By Moses M. Tokpah, mosesmtokpah@gmail.com
KAKATA, Liberia- The Executive Director of the Liberia Institute of Statistics and Geo-Information Services (LISGIS), Professor Francis Fonanyeneh Wreh has vowed ‘to spend sleepless nights’ in ensuring the successful implementation of the pending national population and housing census.
He made the promise at the opening ceremony of the Mapping Assistants workshop of the National Housing and Population Census of Liberia held at the Kakata City Hall on Monday February 24, 2020.
More than one hundred (100) persons drawn from Liberia’s fifteen Counties are participating in the twenty-four (24) days intensive training in Kakata Margibi County. And the United Nations Population Fund (UNFPA) is one of the main supporters of the project.
Prof. Wreh noted that the census has experienced some significant delays due to untimely and inadequate funding.
He said that this is one major reason why Liberia has gone beyond the nationally stipulated ten years as the period of census taking (as enshrined in Article 39 of the 1986 Constitution of Liberia) was exceeded.
However, Prof. Wreh said LISGIS is still operating within the 2020 round of population and housing censuses (2015-2024) as cherished in the United Nations principles and recommendations for census taking.
He indicated that the forthcoming national housing and population census of Liberia will be the fifth and will be the first census in Liberia to use digital technology at all phases of preparation, geographic planning, census-taking, data management, processing, tabulation, publication, archiving and dissemination.
He disclosed that the Liberia Institute of Statistics and Geo-Information Services in collaboration and support from UNFPA developed a comprehensive census project document that will serve as source for support.
It will also be used for resource mobilization for all processes of the 2021 census undertaking.
The LISGIS boss also expressed hope that the document will assist in resource mobilization especially from development partners to participate in this massive project during the current global economic challenges.

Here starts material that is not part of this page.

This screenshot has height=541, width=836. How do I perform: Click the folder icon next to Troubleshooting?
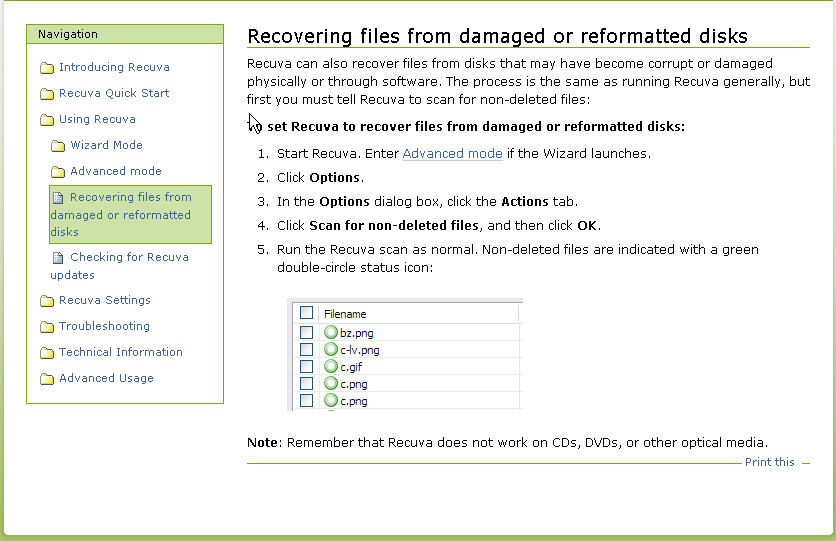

He indicated that the geographic planning exercise will lay the basis for a successful conduct of the enumeration of the population and it is the first major activity in the implementation of any census under best practice.

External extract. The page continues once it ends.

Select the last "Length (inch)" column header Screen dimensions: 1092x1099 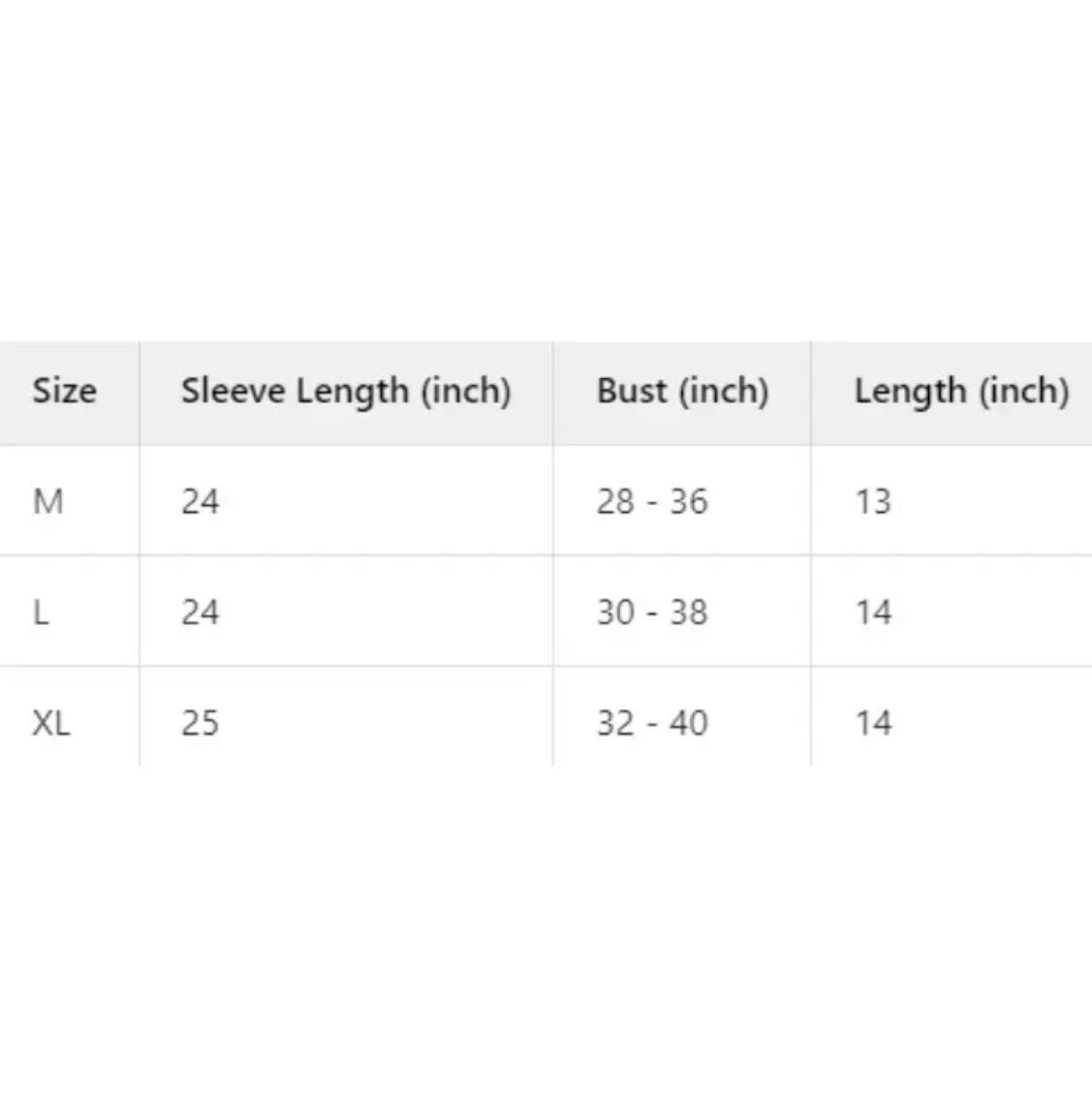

Meanwhile, Prof. Wreh has described the Kakata training workshop for the Mapping Assistants marks as the beginning of the National Housing and Population Census of Liberia process.
LISGIS conducted a nationwide recruitment of GIS/Mapping assistants to complement the capacity of its GIS and cartographic potential, he disclose.

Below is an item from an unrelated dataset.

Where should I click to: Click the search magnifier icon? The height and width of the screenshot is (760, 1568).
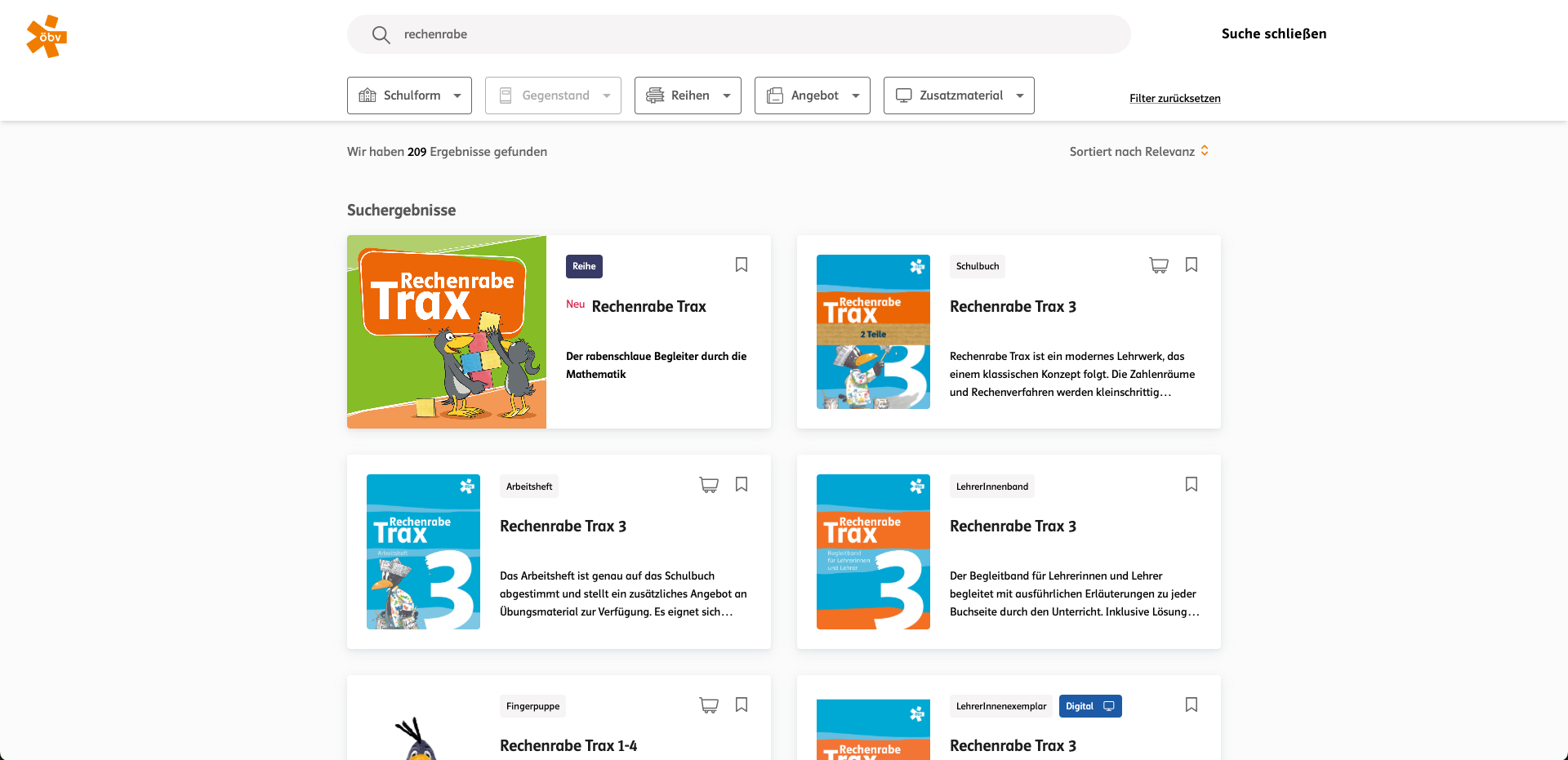pyautogui.click(x=381, y=34)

The LIGIS boss also said that those recruited as well as those with past experience in the execution of similar tasks needed to undergo specialized training tailored to emerging GIS technology that will be used for the GPS.
“You will be required to use the digital mobile mapping devices to geocode every existing building structure/landmark and infrastructure on the landscape; you will be required to demarcate and map enumeration areas that will be used for the census, you will be provide household listing and estimated number of persons per household in every demarcated enumeration area as a geographic database indicated against which the population database would be compared,” Prof. Wrah explained.
He maintained that in order to reinforce the technical capacity of the census cartographic team, two international residents experts in the field of Geo-Information Service (GIS) have already been hired by LISGIS and UNDP are in the training workshop.
LIGIS says training methods will include lectures, practical hands-on demonstration, group work and assignments and tutorials with periodic assessments. “Giving the large number of participants and variation of knowledge levels in GIS and use of digital devices, the formation of small groups for knowledge sharing and tutorials will be also employed for better management and conducive learning,” he said.
He stated that at the end of the workshop participants are expected to capture GPS coordinates for all building structure/landmarks and other infrastructure using the available technological devices, demarcate the enumeration area maps.
The maps will be used to guide enumerators to easily identify their assignment areas/locations/structures for the main census phase as well as generate and prepare household listings for all Eas across Liberia.